[Data for review]

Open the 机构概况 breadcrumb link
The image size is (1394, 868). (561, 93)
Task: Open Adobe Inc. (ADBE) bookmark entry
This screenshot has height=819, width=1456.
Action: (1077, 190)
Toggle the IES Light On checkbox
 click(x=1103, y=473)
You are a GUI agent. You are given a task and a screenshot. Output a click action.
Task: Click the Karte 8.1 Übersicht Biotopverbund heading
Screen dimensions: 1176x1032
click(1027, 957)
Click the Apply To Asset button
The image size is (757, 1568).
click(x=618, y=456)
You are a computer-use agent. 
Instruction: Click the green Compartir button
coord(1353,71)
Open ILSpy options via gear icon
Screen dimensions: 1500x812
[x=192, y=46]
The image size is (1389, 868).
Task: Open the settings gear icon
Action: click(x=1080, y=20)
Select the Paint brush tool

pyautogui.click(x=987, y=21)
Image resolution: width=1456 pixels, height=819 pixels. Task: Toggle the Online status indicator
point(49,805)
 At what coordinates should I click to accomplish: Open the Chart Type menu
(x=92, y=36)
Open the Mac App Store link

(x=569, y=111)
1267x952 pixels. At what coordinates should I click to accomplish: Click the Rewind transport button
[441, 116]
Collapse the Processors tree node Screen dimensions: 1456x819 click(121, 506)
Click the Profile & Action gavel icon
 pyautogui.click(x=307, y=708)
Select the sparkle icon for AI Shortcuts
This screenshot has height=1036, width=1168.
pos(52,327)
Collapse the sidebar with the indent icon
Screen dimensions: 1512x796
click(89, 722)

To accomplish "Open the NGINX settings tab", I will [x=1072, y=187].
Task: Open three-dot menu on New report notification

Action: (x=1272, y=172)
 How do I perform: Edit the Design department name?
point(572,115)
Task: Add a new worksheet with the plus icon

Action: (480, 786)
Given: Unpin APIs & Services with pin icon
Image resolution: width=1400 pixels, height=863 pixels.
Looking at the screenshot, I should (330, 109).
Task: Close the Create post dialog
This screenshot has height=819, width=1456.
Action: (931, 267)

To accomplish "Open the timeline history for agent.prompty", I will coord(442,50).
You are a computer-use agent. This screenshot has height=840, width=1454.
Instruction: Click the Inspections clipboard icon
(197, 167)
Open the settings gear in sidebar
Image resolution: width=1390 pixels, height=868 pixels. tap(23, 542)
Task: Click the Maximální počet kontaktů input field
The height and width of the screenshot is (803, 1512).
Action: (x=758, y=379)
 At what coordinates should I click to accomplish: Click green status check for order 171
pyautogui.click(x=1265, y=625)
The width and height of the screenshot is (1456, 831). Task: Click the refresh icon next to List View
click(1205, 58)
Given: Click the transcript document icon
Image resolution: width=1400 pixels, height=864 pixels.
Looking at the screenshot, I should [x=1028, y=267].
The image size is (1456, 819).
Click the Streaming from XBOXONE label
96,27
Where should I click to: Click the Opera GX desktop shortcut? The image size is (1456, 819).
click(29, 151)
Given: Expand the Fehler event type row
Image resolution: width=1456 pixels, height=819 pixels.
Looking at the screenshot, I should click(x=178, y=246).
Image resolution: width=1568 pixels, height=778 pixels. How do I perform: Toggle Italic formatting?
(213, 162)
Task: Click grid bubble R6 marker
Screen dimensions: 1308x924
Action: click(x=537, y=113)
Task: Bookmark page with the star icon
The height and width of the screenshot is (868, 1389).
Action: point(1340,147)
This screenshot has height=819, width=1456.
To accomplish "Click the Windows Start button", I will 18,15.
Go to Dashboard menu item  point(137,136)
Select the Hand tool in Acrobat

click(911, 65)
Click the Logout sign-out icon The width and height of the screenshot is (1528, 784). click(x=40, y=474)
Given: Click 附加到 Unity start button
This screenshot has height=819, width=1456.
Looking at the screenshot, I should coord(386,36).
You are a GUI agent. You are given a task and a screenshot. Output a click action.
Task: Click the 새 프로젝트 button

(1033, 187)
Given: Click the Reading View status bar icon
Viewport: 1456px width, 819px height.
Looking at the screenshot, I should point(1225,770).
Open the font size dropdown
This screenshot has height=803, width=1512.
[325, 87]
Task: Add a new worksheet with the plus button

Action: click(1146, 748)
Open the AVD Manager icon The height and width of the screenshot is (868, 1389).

[Task brief]
Output the complete set of records word for word.

[Final answer]
Open the 机构概况 breadcrumb link
The image size is (1394, 868). (561, 93)
Task: Open Adobe Inc. (ADBE) bookmark entry
This screenshot has height=819, width=1456.
Action: (1077, 190)
Toggle the IES Light On checkbox
 click(x=1103, y=473)
You are a GUI agent. You are given a task and a screenshot. Output a click action.
Task: Click the Karte 8.1 Übersicht Biotopverbund heading
Screen dimensions: 1176x1032
click(1027, 957)
Click the Apply To Asset button
The image size is (757, 1568).
click(x=618, y=456)
You are a computer-use agent. 
Instruction: Click the green Compartir button
coord(1353,71)
Open ILSpy options via gear icon
Screen dimensions: 1500x812
[x=192, y=46]
The image size is (1389, 868).
Task: Open the settings gear icon
Action: click(x=1080, y=20)
Select the Paint brush tool

pyautogui.click(x=987, y=21)
Image resolution: width=1456 pixels, height=819 pixels. Task: Toggle the Online status indicator
point(49,805)
 At what coordinates should I click to accomplish: Open the Chart Type menu
(x=92, y=36)
Open the Mac App Store link

(x=569, y=111)
1267x952 pixels. At what coordinates should I click to accomplish: Click the Rewind transport button
[441, 116]
Collapse the Processors tree node Screen dimensions: 1456x819 click(121, 506)
Click the Profile & Action gavel icon
 pyautogui.click(x=307, y=708)
Select the sparkle icon for AI Shortcuts
This screenshot has height=1036, width=1168.
pos(52,327)
Collapse the sidebar with the indent icon
Screen dimensions: 1512x796
click(89, 722)

To accomplish "Open the NGINX settings tab", I will [x=1072, y=187].
Task: Open three-dot menu on New report notification

Action: (x=1272, y=172)
 How do I perform: Edit the Design department name?
point(572,115)
Task: Add a new worksheet with the plus icon

Action: (480, 786)
Given: Unpin APIs & Services with pin icon
Image resolution: width=1400 pixels, height=863 pixels.
Looking at the screenshot, I should (330, 109).
Task: Close the Create post dialog
This screenshot has height=819, width=1456.
Action: (931, 267)

To accomplish "Open the timeline history for agent.prompty", I will coord(442,50).
You are a computer-use agent. This screenshot has height=840, width=1454.
Instruction: Click the Inspections clipboard icon
(197, 167)
Open the settings gear in sidebar
Image resolution: width=1390 pixels, height=868 pixels. tap(23, 542)
Task: Click the Maximální počet kontaktů input field
The height and width of the screenshot is (803, 1512).
Action: (x=758, y=379)
 At what coordinates should I click to accomplish: Click green status check for order 171
pyautogui.click(x=1265, y=625)
The width and height of the screenshot is (1456, 831). Task: Click the refresh icon next to List View
click(1205, 58)
Given: Click the transcript document icon
Image resolution: width=1400 pixels, height=864 pixels.
Looking at the screenshot, I should [x=1028, y=267].
The image size is (1456, 819).
Click the Streaming from XBOXONE label
96,27
Where should I click to: Click the Opera GX desktop shortcut? The image size is (1456, 819).
click(29, 151)
Given: Expand the Fehler event type row
Image resolution: width=1456 pixels, height=819 pixels.
Looking at the screenshot, I should click(x=178, y=246).
Image resolution: width=1568 pixels, height=778 pixels. How do I perform: Toggle Italic formatting?
(213, 162)
Task: Click grid bubble R6 marker
Screen dimensions: 1308x924
Action: click(x=537, y=113)
Task: Bookmark page with the star icon
The height and width of the screenshot is (868, 1389).
Action: point(1340,147)
This screenshot has height=819, width=1456.
To accomplish "Click the Windows Start button", I will 18,15.
Go to Dashboard menu item  point(137,136)
Select the Hand tool in Acrobat

click(911, 65)
Click the Logout sign-out icon The width and height of the screenshot is (1528, 784). click(x=40, y=474)
Given: Click 附加到 Unity start button
This screenshot has height=819, width=1456.
Looking at the screenshot, I should coord(386,36).
You are a GUI agent. You are given a task and a screenshot. Output a click action.
Task: Click the 새 프로젝트 button

(1033, 187)
Given: Click the Reading View status bar icon
Viewport: 1456px width, 819px height.
Looking at the screenshot, I should point(1225,770).
Open the font size dropdown
This screenshot has height=803, width=1512.
[325, 87]
Task: Add a new worksheet with the plus button

Action: click(1146, 748)
Open the AVD Manager icon The height and width of the screenshot is (868, 1389).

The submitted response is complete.